Growing up without representation is more than a visual gap. It's a wound of the soul. It's not seeing anyone who looks like they're allowed to be happy — the way you are. It's not hearing stories that tell you: you matter, just as you are. It's building yourself from scratch when no one ever gave you the blueprint.

Without a model, there's no language. And without language, there's no story. And without stories — there's silence. A silence that hurts more than shouting. Because if no one ever told you that you could be whole, you end up trying to write your own story — without knowing where to begin.

So you start with insecurity. With trial and error. With pretending. With being what you "should" be. And maybe — if you're lucky — you meet someone. Someone who says: "I felt that way too." Someone who survived. Someone who not only made it through, but learned to live. Someone who won't fix you, but will sit beside you and ask: "what do you need today?"

For me, that came late. Not in childhood. Not at school. Only when I began rebuilding myself. In quiet places, among unfamiliar words that gave me space to breathe. In days that didn't demand identity, but whispered, "I'm glad you're here."

Today I know I've become someone I never saw as a child. And that still hurts sometimes. But even more often, it gives me strength. Because maybe someone, somewhere, will see me now — and think: "maybe I can live like that too." Maybe some boy who doesn't yet know how to speak about himself will see my silence and feel less alone.

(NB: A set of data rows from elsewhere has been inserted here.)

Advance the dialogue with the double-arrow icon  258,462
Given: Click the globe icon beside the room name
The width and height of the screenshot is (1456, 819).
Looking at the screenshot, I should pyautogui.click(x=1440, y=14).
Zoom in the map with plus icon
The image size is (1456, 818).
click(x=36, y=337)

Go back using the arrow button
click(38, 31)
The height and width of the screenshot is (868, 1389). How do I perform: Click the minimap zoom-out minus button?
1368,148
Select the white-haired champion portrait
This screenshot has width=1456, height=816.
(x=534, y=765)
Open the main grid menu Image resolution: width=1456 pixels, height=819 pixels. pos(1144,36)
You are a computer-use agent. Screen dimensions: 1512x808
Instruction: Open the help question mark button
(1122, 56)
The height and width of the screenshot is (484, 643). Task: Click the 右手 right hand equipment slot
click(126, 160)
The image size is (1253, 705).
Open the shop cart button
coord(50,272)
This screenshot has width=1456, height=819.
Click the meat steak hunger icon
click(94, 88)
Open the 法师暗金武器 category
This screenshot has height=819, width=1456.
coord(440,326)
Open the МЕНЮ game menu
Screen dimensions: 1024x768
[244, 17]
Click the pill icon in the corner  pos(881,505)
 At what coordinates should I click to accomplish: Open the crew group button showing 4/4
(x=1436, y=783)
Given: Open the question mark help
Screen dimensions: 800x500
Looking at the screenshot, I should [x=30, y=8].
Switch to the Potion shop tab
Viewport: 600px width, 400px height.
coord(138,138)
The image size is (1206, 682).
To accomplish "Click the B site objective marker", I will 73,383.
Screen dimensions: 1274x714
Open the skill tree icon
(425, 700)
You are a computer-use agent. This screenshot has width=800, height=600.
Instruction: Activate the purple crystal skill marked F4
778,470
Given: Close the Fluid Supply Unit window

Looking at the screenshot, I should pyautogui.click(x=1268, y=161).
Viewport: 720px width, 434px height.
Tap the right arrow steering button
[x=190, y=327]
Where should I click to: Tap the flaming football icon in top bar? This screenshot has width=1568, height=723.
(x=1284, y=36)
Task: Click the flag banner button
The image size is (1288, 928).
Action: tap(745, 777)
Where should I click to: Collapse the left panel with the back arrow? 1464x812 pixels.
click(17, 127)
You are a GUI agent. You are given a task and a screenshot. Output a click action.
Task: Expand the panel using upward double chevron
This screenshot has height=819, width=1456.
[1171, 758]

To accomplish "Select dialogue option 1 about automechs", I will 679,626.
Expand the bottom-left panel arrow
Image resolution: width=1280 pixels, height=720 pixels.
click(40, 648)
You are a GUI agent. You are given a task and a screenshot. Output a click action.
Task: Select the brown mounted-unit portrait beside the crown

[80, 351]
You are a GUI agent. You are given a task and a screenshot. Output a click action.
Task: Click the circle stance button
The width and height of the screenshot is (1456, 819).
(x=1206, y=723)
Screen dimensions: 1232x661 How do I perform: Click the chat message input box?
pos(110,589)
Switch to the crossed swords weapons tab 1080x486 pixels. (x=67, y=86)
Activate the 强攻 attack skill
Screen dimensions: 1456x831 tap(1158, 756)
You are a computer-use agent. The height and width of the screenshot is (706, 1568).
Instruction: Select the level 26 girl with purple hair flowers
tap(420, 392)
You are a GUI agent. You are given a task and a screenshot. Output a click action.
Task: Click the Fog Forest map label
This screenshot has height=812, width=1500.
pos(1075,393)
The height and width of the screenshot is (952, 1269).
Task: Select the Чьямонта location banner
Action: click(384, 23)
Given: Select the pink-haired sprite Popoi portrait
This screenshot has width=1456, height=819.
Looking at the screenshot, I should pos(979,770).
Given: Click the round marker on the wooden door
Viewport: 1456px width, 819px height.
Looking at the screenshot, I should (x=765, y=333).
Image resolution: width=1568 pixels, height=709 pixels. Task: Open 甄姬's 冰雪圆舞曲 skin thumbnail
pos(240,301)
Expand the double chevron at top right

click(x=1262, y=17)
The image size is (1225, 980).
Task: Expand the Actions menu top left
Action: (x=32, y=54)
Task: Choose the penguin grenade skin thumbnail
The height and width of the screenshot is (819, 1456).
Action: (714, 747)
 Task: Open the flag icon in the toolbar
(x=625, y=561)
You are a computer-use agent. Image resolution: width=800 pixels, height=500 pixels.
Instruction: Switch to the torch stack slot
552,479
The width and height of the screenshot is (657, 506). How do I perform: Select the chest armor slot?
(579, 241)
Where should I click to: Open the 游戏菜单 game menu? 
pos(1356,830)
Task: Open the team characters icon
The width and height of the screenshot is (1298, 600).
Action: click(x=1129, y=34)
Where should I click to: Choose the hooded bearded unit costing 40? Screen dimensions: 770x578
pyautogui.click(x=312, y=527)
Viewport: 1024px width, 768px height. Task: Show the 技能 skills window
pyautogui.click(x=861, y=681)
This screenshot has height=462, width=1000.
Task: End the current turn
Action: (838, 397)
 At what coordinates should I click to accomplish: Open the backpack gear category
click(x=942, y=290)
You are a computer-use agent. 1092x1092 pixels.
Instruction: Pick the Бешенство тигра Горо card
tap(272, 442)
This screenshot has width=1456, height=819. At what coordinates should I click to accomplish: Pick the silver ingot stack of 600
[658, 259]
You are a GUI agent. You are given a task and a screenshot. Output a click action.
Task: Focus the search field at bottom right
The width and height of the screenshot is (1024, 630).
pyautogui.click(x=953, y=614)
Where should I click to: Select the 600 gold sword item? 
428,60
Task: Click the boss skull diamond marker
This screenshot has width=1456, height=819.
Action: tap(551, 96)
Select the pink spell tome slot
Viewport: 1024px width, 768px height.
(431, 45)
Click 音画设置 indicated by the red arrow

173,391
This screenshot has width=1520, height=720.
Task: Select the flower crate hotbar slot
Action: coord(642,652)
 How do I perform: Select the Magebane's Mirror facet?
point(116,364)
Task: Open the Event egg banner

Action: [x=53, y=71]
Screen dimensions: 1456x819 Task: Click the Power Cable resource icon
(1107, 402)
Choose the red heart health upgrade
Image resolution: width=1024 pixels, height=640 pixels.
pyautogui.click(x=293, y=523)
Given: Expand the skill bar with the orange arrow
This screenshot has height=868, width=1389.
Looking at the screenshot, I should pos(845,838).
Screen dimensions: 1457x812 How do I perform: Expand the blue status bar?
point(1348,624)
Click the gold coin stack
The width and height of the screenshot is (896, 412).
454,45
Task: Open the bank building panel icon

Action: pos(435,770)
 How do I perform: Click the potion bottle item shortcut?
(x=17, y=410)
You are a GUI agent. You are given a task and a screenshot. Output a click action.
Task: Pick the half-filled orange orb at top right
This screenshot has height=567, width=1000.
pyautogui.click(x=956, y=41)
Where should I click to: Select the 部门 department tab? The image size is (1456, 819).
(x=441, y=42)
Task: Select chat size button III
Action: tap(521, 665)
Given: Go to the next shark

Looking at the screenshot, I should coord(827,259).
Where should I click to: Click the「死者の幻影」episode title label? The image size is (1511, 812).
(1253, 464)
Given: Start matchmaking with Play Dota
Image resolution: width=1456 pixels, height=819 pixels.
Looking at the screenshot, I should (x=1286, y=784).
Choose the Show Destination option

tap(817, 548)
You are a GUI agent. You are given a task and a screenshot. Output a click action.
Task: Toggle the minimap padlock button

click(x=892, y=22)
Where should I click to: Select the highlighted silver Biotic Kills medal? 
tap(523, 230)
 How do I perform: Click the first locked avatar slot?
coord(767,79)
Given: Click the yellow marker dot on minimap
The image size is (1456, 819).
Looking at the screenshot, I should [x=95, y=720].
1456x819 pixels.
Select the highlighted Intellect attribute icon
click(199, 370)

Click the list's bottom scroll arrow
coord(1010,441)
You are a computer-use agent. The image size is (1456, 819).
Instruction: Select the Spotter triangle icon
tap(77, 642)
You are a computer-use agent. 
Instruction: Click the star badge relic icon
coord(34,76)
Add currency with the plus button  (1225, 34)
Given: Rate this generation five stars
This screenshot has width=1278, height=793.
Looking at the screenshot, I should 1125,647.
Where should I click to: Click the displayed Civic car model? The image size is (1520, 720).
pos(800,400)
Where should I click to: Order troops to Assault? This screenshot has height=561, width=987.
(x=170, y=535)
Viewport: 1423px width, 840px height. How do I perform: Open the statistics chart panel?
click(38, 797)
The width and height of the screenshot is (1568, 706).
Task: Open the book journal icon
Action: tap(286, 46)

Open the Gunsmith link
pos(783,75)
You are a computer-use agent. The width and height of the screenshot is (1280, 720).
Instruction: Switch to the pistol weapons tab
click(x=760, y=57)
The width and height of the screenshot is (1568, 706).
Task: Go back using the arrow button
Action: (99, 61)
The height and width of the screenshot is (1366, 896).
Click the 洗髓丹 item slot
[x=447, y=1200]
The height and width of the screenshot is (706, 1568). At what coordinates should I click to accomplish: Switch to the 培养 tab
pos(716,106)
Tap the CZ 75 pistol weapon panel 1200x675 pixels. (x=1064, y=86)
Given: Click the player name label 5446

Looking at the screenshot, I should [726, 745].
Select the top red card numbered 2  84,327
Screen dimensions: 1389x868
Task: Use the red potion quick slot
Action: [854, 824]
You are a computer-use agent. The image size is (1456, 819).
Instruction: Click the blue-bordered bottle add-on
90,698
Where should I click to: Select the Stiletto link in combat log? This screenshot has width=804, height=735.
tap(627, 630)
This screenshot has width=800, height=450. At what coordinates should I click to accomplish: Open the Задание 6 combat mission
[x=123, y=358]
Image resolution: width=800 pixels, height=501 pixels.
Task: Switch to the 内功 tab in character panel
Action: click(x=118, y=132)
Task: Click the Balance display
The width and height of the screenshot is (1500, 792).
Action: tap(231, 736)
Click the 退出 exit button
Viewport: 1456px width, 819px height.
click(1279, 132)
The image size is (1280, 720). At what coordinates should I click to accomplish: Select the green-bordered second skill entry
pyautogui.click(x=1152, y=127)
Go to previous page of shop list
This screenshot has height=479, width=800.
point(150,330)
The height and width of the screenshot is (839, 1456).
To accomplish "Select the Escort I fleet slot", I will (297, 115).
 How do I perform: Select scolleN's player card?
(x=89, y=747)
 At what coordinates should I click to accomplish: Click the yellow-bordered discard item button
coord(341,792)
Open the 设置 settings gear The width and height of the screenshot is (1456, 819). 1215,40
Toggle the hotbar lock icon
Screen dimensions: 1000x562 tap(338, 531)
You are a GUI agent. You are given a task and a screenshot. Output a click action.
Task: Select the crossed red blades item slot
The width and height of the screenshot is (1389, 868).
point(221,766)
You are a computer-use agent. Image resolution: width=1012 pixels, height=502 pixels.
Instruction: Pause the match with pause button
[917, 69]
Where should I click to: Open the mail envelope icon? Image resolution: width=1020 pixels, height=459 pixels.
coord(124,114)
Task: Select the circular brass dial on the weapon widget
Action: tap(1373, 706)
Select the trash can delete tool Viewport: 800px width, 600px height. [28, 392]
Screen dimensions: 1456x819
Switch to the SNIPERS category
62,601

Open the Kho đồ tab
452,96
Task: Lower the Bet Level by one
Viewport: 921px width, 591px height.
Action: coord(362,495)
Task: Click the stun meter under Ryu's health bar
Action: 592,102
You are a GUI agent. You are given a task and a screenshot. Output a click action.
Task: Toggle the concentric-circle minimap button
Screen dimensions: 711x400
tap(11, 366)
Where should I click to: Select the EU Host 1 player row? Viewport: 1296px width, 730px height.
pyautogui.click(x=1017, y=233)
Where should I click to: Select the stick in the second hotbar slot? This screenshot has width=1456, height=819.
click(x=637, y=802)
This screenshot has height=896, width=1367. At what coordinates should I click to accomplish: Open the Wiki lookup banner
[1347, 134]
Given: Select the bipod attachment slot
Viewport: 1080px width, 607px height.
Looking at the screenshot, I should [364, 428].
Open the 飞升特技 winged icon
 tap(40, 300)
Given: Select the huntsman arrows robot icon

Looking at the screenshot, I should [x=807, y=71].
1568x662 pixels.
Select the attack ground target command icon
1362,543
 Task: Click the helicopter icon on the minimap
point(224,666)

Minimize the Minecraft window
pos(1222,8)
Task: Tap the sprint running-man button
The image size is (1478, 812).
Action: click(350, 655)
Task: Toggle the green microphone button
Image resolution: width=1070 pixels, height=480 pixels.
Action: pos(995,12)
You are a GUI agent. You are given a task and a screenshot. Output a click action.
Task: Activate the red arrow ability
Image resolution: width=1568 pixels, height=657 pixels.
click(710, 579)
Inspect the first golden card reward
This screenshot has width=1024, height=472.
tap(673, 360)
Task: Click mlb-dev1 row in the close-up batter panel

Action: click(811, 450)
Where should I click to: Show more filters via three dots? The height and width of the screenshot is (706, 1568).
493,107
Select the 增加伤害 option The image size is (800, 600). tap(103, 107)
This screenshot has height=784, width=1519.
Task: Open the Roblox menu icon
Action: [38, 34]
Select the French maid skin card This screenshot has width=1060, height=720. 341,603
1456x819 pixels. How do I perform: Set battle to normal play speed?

Becoming someone you never saw as a child is an act of courage. But it's also an act of love. For yourself. For those still searching. For those just now learning to exist outside of what they were told to be.

Because just because you didn't see yourself back then, doesn't mean you didn't exist. It just means the world wasn't ready for you yet.

But that doesn't mean you have to keep hiding.

You don't have to wait for someone to say "you're enough." You can say it yourself. Even softly. Even if your voice shakes. Even if you're still becoming.

I do it. For me. And for the child who's still waiting inside.